Что ж, в уме и проницательности профессору Себрякову не отказал бы и злейший враг. Мне пришлось перевести дружеский разговор в сугубо деловое русло.
— Ты не ошибся, Викентий. На этот разговор меня уполномочила некая организация.
— Какая?
Спросил как выстрелил.
— Не будем упоминать всуе… Скажу только, что сила и возможности этой организации чрезвычайно велики.
— Вот как?
— Именно так. И эта организация… как бы помягче… не заинтересована в публикации твоих бумаг.
— Я уже догадался, — бросил Себряков презрительно.
— Вот и хорошо. Там прекрасно понимают, в чём цель предполагаемой публикации. Не секрет и то, чьё поручение ты выполнял в Лондоне. Другими словами, кто за тобой стоит.
— Да? И кто же?
Я поморщился.
— Хватит валять дурака, Викентий, — сказал укоризненно. — В сущности, у тебя выбор невелик.
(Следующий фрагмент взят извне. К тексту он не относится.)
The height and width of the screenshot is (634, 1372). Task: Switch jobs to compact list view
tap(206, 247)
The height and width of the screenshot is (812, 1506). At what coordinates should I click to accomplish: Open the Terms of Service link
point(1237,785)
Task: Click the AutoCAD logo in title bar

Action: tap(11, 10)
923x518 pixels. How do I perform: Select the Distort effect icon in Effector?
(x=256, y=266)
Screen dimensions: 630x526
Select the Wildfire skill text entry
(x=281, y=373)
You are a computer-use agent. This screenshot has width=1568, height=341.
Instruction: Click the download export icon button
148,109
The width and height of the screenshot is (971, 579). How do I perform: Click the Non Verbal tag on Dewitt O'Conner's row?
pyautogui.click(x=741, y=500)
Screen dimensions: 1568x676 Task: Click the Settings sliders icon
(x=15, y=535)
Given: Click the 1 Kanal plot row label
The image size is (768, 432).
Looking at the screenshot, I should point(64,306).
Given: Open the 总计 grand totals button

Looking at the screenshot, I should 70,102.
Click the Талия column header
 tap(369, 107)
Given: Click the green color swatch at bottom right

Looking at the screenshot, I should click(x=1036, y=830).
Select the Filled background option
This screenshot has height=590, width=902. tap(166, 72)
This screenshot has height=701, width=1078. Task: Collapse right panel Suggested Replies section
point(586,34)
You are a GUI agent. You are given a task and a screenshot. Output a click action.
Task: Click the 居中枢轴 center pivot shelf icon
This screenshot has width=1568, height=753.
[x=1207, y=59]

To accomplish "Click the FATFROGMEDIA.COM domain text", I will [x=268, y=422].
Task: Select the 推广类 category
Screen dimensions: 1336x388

Либо ты отдаёшь бумаги добровольно и отказываешься от участия в намеченной авантюре. Без тебя она, безусловно, рухнет. В этом случае ты будешь крупно вознаграждён. Я знаю, ты человек состоятельный. Преподаёшь, издаёшься… А станешь богат.
— Либо? — с кривой улыбкой уточнил Себряков.
— Про «либо» я и говорить не хочу, — отрезал я. — Последствия для тебя будут самые что ни на есть плачевные. И если ты надеешься на своих доверителей, то зря. Они тебя не спасут.